A Islândia deu um passo histórico na luta por igualdade de gênero ao tornar ilegal a diferença salarial entre homens e mulheres que exercem a mesma função. A medida coloca o país entre os mais avançados do mundo em políticas de equidade no trabalho.

A legislação exige que empresas e órgãos públicos comprovem, por meio de certificação oficial, que pagam salários iguais para funções equivalentes, independentemente do gênero. Caso não cumpram a regra, as organizações podem sofrer multas.

Como funciona a lei

A norma se aplica a empresas com um número mínimo de funcionários e obriga os empregadores a adotar sistemas transparentes de remuneração. Na prática, as companhias precisam demonstrar que não há disparidade salarial injustificada.

A iniciativa reforça a posição da Islândia, que frequentemente lidera rankings globais de igualdade de gênero, como o do Fórum Econômico Mundial.

Impacto global

Especialistas avaliam que a medida aumenta a pressão internacional por políticas semelhantes em outros países. A diferença salarial entre homens e mulheres ainda é uma realidade em grande parte do mundo.

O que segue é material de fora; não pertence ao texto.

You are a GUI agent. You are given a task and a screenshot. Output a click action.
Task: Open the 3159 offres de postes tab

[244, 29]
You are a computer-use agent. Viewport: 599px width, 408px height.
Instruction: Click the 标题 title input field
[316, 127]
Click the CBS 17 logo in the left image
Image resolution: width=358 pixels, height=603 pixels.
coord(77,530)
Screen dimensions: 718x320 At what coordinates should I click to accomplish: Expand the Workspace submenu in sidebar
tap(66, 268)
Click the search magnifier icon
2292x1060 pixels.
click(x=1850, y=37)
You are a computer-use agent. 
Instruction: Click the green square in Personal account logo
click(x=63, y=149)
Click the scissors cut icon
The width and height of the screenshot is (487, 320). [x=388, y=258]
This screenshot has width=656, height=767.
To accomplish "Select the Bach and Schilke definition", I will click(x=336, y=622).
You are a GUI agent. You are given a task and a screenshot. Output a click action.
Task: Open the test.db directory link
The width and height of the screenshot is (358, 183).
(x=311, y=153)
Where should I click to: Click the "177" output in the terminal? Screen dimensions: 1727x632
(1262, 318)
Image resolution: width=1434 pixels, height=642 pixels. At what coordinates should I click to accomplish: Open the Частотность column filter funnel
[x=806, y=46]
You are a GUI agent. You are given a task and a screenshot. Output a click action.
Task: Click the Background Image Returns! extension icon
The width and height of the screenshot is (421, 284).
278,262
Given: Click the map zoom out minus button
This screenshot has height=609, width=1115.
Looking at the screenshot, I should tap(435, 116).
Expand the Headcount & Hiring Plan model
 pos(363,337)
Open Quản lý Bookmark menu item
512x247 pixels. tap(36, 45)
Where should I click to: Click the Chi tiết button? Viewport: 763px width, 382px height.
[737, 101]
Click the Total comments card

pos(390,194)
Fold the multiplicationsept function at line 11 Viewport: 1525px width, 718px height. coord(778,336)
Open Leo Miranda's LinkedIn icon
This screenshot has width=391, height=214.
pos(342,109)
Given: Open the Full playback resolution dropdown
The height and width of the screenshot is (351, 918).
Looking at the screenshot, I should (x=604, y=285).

Organismos como a Organização Internacional do Trabalho apontam que a transparência salarial e a fiscalização são ferramentas-chave para reduzir a desigualdade.

Próximos desafios

Embora a lei seja considerada um marco, analistas destacam que o sucesso depende da fiscalização contínua e da mudança cultural dentro das empresas.

Ainda assim, a experiência islandesa é vista como um dos exemplos mais ambiciosos de combate à desigualdade salarial por meio da legislação.